(THE EXERCISE): Reproduce the lines of the records verbatim, beginning with the line containing "Open search with the magnifier icon" and ending with the last line of the records, both included. Omit the pictures from your answer.

(RECORDS SUPPLIED):

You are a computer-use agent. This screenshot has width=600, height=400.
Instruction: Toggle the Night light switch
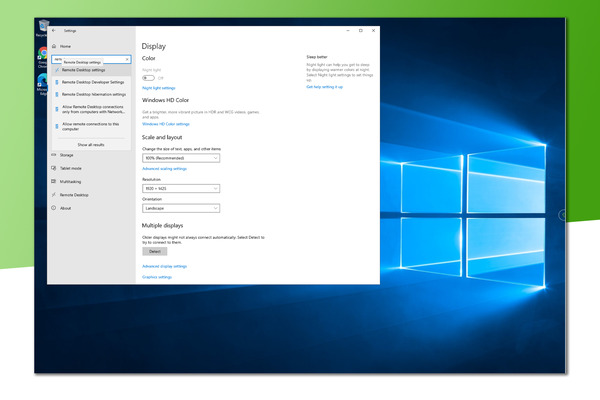point(149,77)
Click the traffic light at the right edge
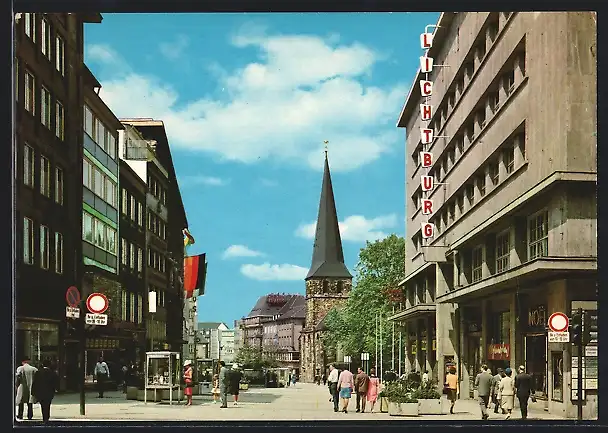608x433 pixels. point(576,328)
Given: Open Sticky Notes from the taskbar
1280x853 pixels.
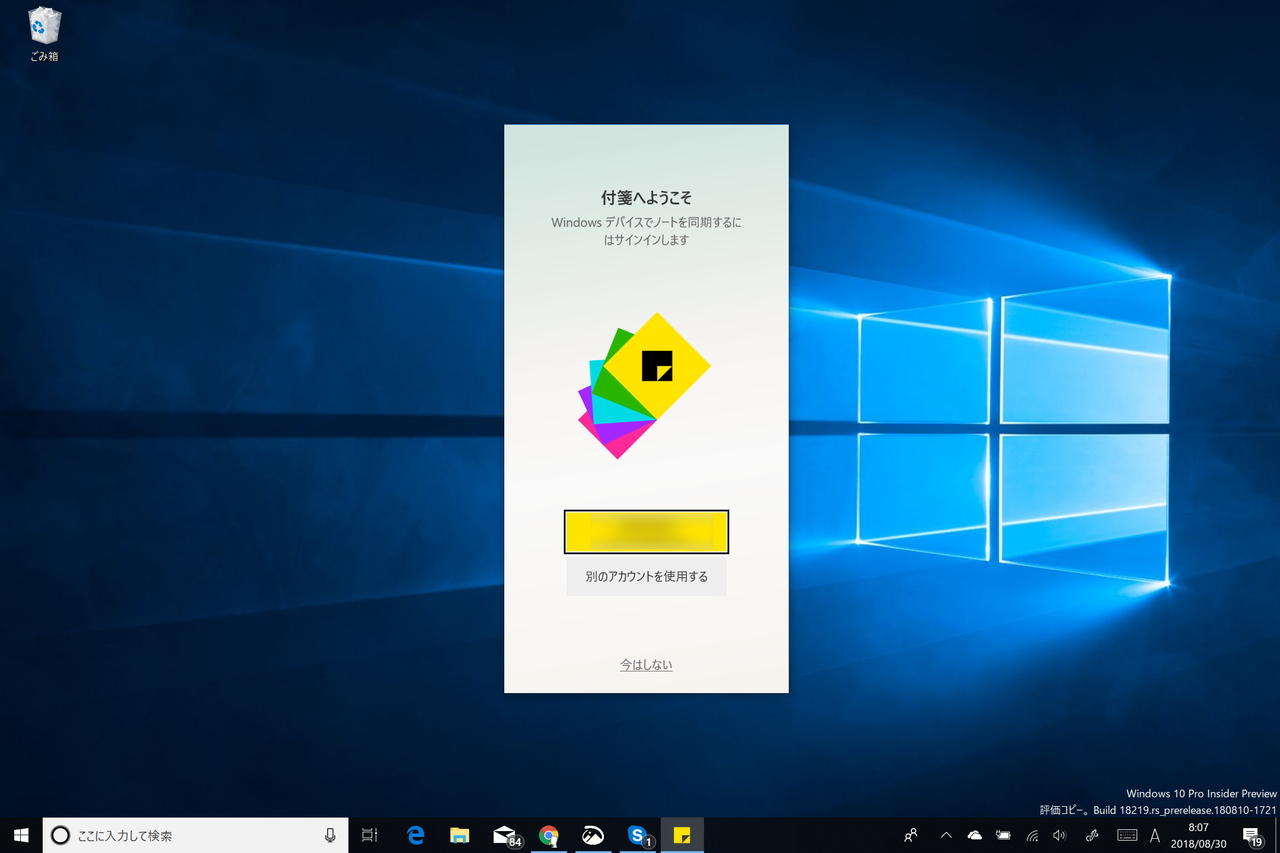Looking at the screenshot, I should click(682, 835).
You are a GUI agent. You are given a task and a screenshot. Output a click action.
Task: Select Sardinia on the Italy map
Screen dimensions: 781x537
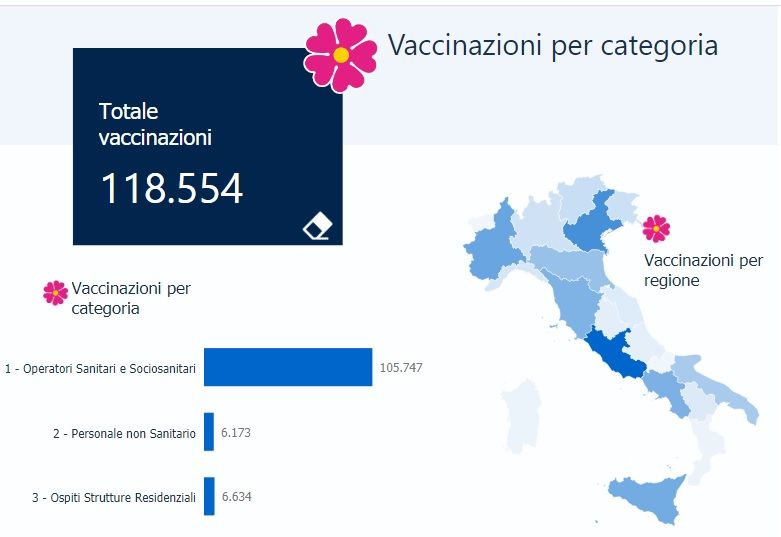tap(523, 413)
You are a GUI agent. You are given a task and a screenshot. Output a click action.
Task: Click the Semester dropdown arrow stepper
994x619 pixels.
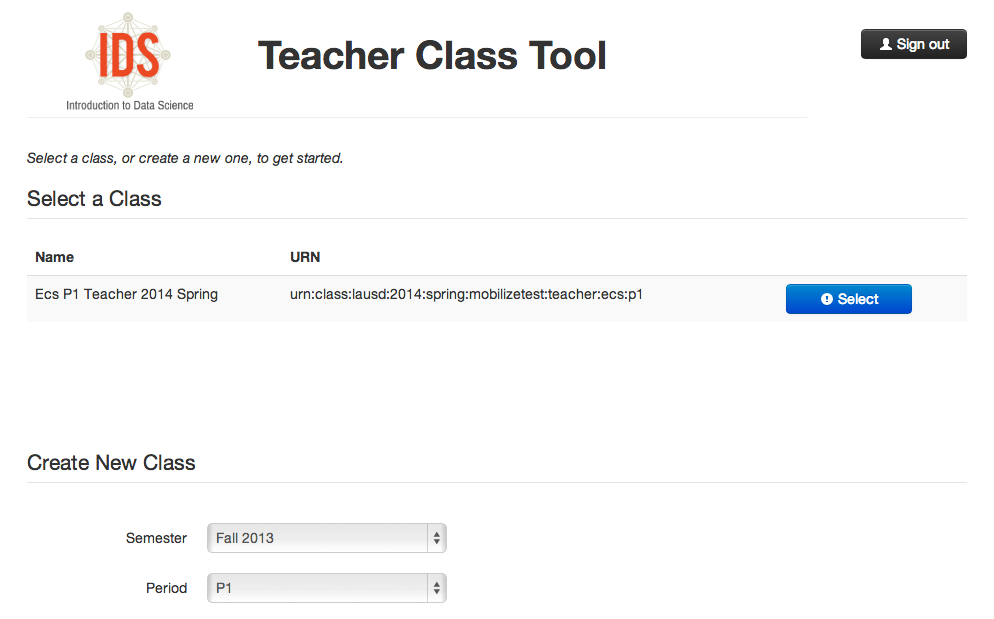pyautogui.click(x=436, y=538)
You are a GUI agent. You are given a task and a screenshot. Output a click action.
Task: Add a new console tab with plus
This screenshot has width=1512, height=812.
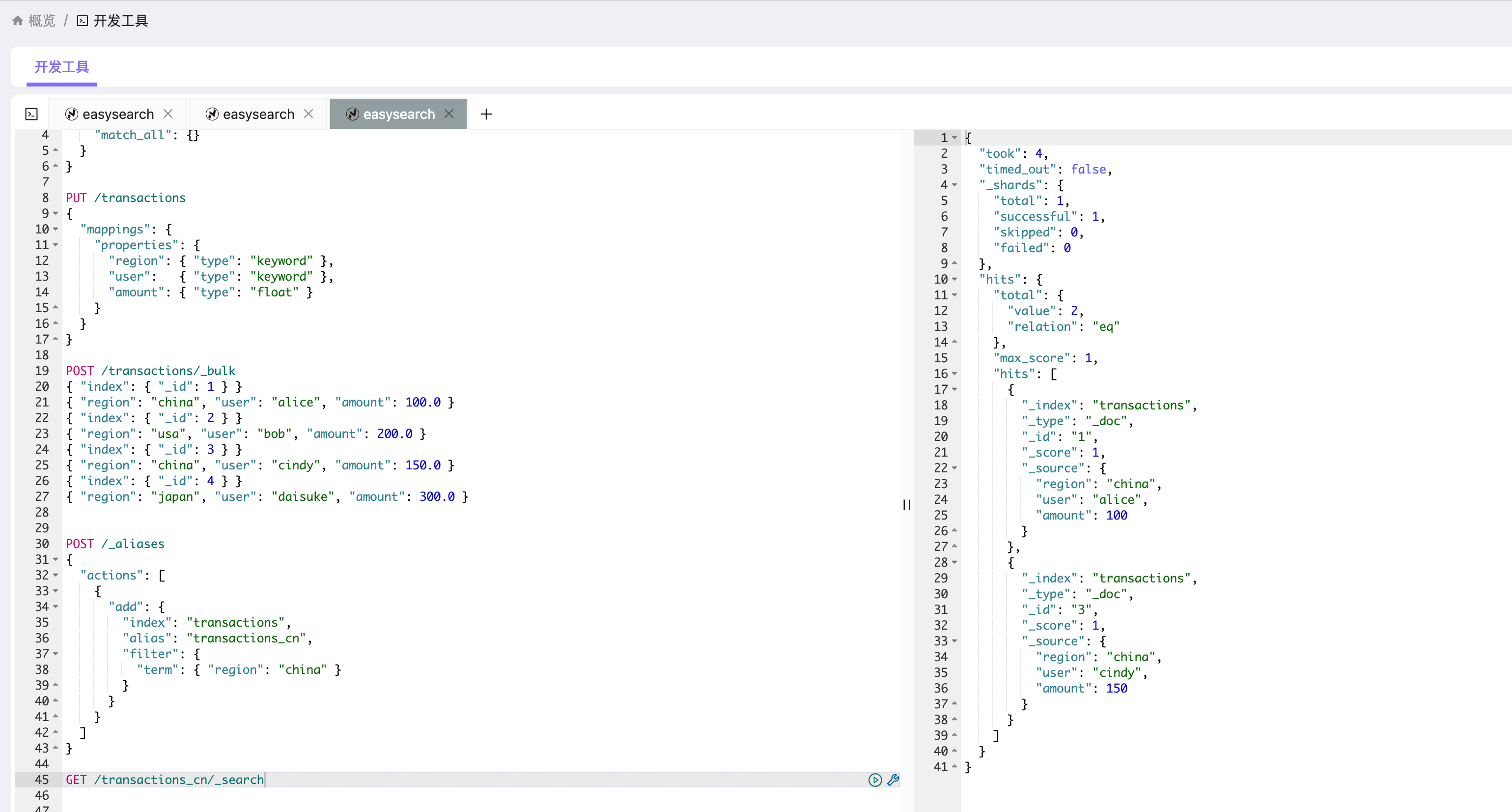point(486,114)
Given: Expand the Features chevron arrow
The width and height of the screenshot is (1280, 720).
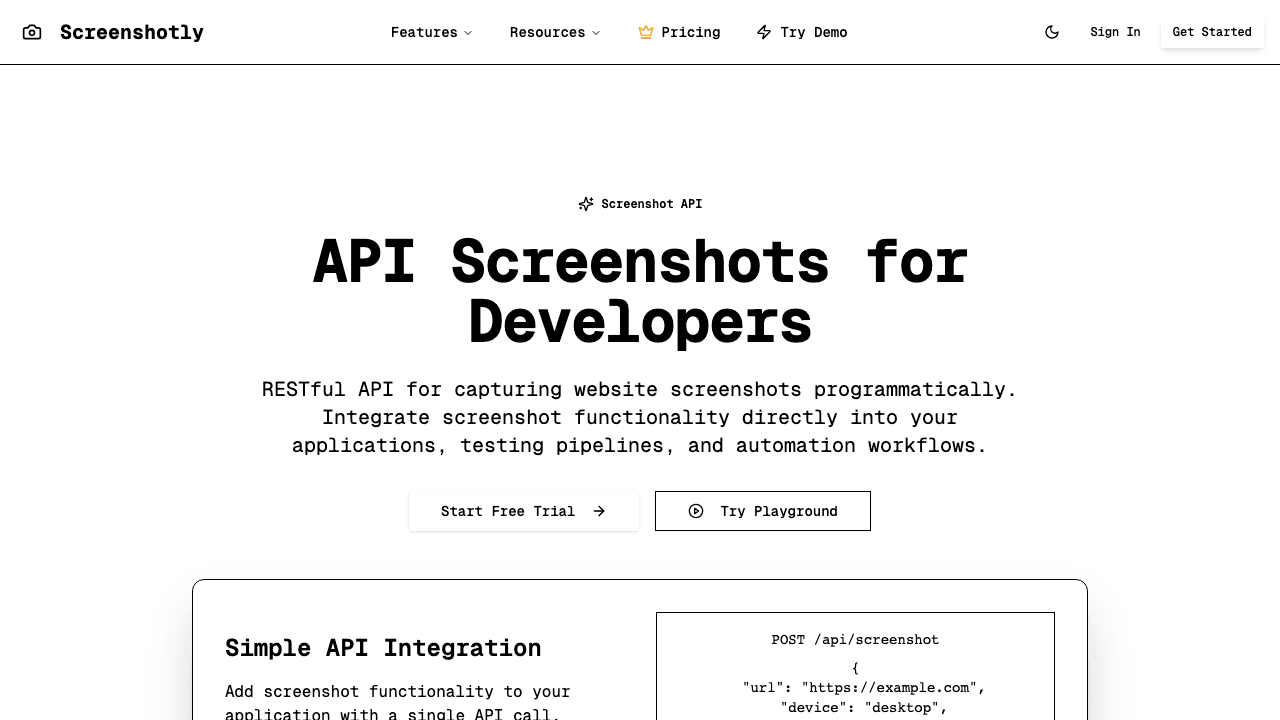Looking at the screenshot, I should pos(468,33).
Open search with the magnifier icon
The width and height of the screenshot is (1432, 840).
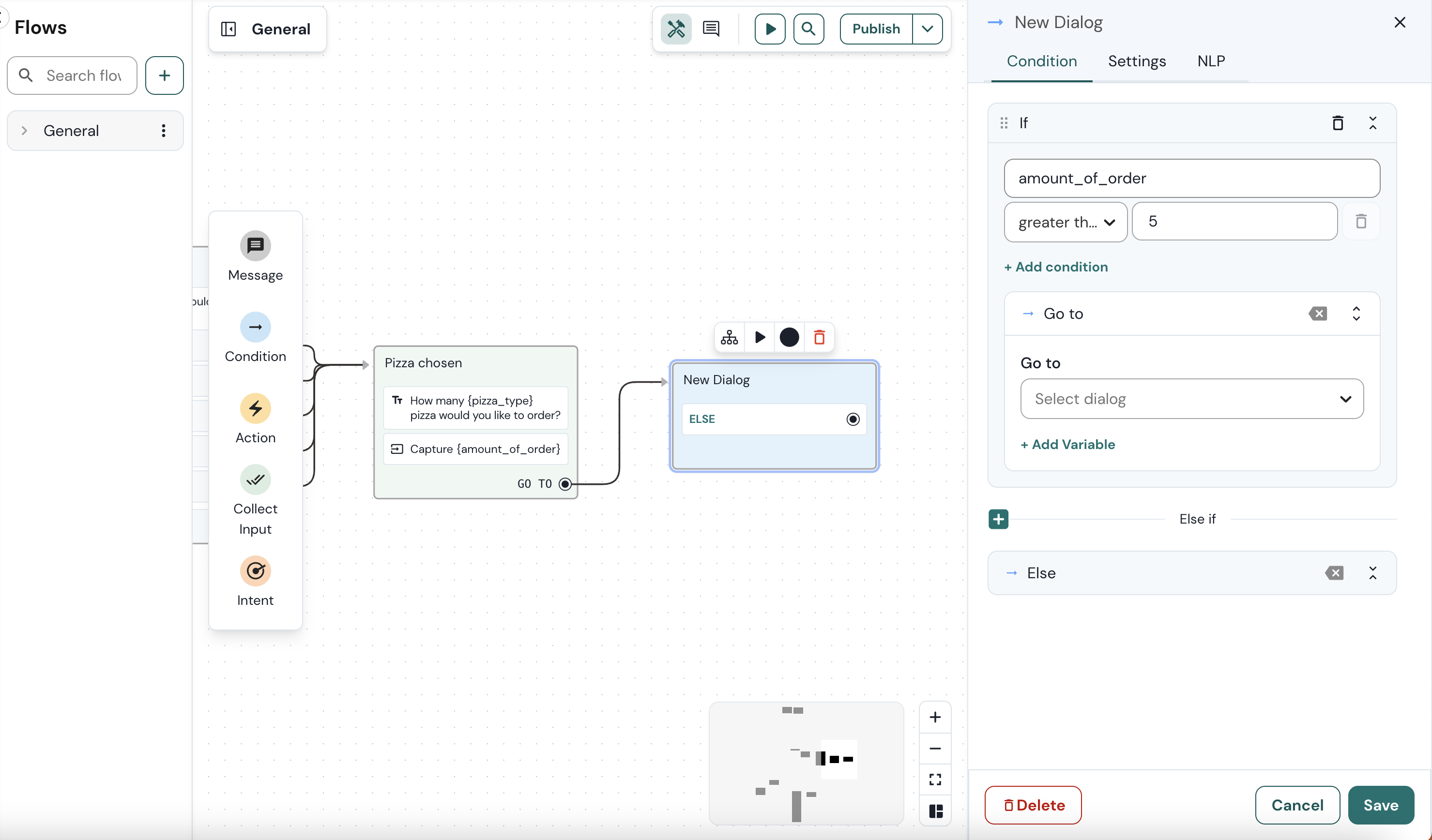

(FULL OUTPUT):
Open search with the magnifier icon
The width and height of the screenshot is (1432, 840).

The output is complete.